• [TEKSTFRAGMENT]
▼

Subliem en therapeutisch
In
Autobiografie van mijn lichaam probeert een dochter
niet alleen de moeizame relatie met haar moeder te begrijpen, maar
ook de verstoorde relatie tot haar eigen lichaam.
Eind
2021 krijgt Lize Spit een mailtje van haar moeder waarin deze laat
weten dat ze ongeneeslijk ziek is. Lize onderneemt een laatste
toenaderingspoging. Ze doet haar uiterste best om de zorgzame dochter
te zijn die niet enkel praktische hulp, maar ook troost en
verlichting wil brengen.
Ze
blikt hierbij ook terug op haar jeugd in een gezin dat niet altijd
veiligheid bood, wel integendeel. Met de scherven van haar jeugd legt
ze de puzzel waarin ze de rauwheid van het bestaan weerspiegeld ziet.
Wat kunnen ouders hun kinderen toch vreselijke dingen aandoen, zij
het meestal ongewild. Maar Lize Spit oordeelt niet, laat staan dat ze
veroordeelt.
Nog
nooit las ik een autobiografie waarin de auteur zich zo tot op het
bot bloot geeft, letterlijk en figuurlijk, maar waarin de sterkte en
kracht toch overeind blijft. In beeldende taal, confronterend,
poëtisch, kwetsbaar, zelfrelativerend en af en toe met een vleugje
humor. … De dagboekfragmenten uit haar jeugd brengen een
afwisseling in de vertelvorm, nu eens beschrijft ze situaties als
stond ze zelf op de zijlijn, als toeschouwer, dan weer richt ze zich
rechtstreeks tot haar moeder, waar ze haar aanspreekt met “jij”.

▲

• [OPDRACHT 1]
Beantwoord deze vragen over de recensie van Autobiografie van mijn lichaam.
(a) Wanneer krijgt Lize Spit het mailtje van haar moeder?
(b) Wat laat de moeder in dat mailtje weten?
(c) Met welk woord spreekt Lize Spit haar moeder aan als ze zich rechtstreeks tot haar richt?
• [OPDRACHT 2]
Schrijf alstublieft een vervolg op de recensie van Autobiografie van mijn lichaam, te beginnen na de laatste zin.
De regels staan los van de recensie van Autobiografie van mijn lichaam.

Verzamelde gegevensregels
▼

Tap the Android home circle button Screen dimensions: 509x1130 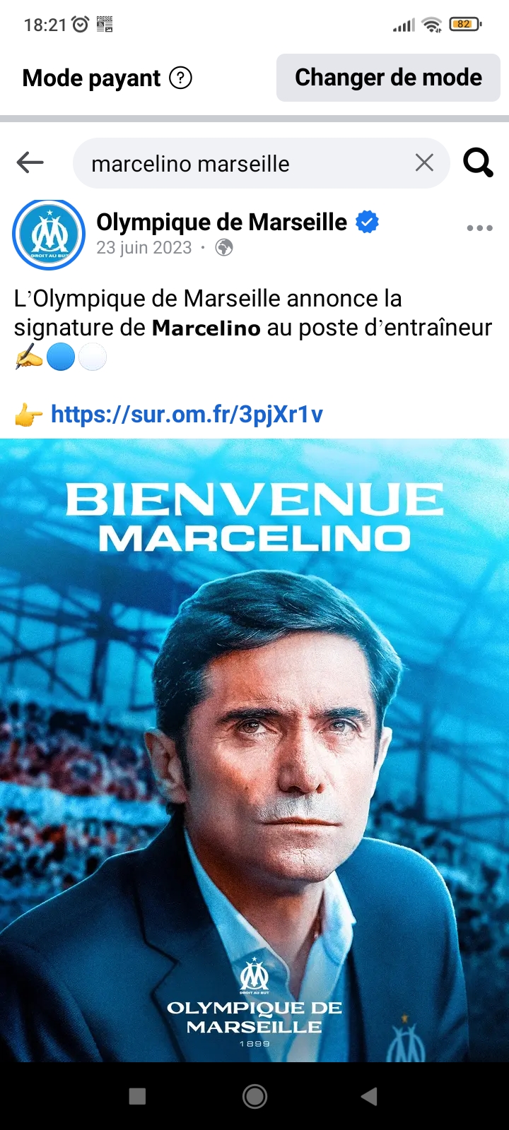coord(255,1096)
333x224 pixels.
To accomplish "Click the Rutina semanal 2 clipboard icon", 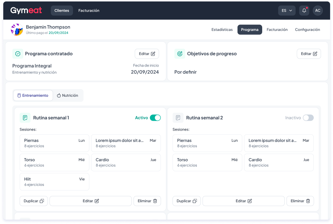I will coord(178,118).
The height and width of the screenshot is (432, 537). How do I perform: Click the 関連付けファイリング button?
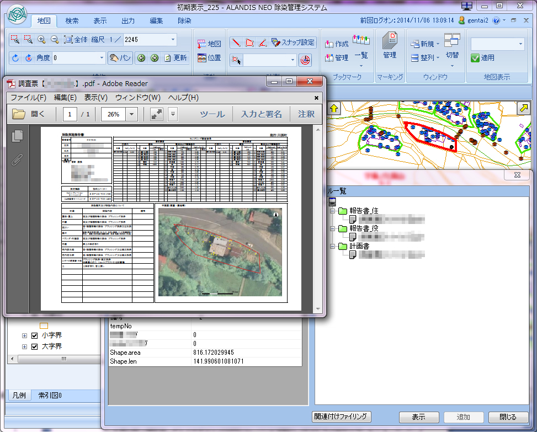pyautogui.click(x=342, y=417)
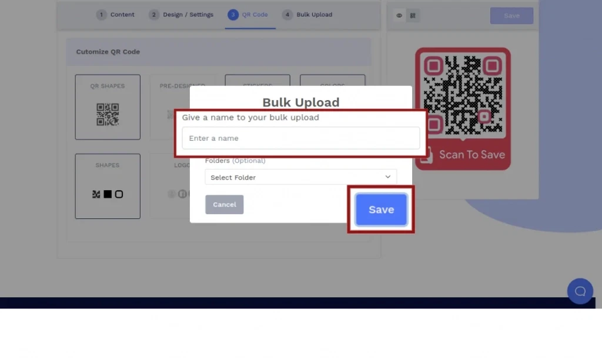Choose the Colors option card
The image size is (602, 362).
click(x=332, y=80)
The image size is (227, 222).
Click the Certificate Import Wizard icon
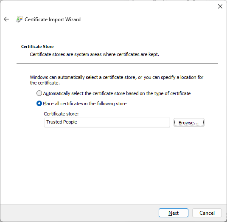pos(19,19)
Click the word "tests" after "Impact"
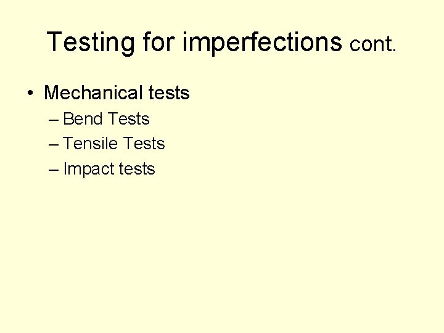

▲

• [ANTWOORD 1]
(a) Eind 2021.
(b) Dat ze ongeneeslijk ziek is.
(c) Met "jij".

• [ANTWOORD 2]
Op
het einde van het verhaal bleef ik verweesd achter, vol bewondering
voor de kracht die er uitgaat van Spit, haar mildheid ook. Met
herkenning van haar pijn en haar onmacht om de relatie met haar
ouders te peilen.
Elk
boek van Lize Spit was een tikkeltje beter dan het vorige. Ik vraag
me af of ze nog een werk zou kunnen schrijven dat Autobiografie
van mijn lichaam kan overtreffen.
Synopsis
Persoonlijke verhalen waarin de Vlaamse auteur (1988) de moeizame relatie met haar ongeneeslijk zieke moeder beschrijft.